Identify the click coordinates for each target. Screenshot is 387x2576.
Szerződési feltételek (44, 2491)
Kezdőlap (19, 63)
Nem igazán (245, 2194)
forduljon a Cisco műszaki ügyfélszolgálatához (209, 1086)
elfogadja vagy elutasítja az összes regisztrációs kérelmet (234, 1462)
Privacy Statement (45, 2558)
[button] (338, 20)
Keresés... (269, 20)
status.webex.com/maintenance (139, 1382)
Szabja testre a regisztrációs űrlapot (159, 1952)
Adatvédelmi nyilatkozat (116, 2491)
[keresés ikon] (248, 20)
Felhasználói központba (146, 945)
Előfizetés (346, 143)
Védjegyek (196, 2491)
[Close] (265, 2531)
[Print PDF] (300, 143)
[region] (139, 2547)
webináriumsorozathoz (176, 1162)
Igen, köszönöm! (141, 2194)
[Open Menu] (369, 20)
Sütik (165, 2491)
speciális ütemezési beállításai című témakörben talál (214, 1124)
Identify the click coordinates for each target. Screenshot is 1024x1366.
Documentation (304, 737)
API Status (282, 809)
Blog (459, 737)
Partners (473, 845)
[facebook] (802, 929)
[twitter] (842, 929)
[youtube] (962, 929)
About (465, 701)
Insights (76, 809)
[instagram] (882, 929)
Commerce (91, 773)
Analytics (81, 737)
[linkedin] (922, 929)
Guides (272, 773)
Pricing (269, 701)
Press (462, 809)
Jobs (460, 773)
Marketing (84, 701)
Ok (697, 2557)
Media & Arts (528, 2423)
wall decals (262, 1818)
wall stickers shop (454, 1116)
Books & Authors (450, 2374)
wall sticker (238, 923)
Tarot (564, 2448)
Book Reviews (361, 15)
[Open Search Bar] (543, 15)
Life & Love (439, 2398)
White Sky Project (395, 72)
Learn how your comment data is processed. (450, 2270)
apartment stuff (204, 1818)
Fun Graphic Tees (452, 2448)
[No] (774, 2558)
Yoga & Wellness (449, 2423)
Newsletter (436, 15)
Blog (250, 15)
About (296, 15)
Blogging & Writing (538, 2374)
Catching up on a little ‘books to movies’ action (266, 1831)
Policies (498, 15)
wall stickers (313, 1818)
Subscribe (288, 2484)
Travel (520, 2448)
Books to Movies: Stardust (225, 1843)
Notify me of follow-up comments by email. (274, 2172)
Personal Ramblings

• Task statement
The range runs from the line with "About (465, 701)" up to and including the line with "wall stickers shop (454, 1116)" in the listing above; please write out exactly those lines and nothing more.

• Task response
About (465, 701)
Insights (76, 809)
[instagram] (882, 929)
Commerce (91, 773)
Analytics (81, 737)
[linkedin] (922, 929)
Guides (272, 773)
Pricing (269, 701)
Press (462, 809)
Jobs (460, 773)
Marketing (84, 701)
Ok (697, 2557)
Media & Arts (528, 2423)
wall decals (262, 1818)
wall stickers shop (454, 1116)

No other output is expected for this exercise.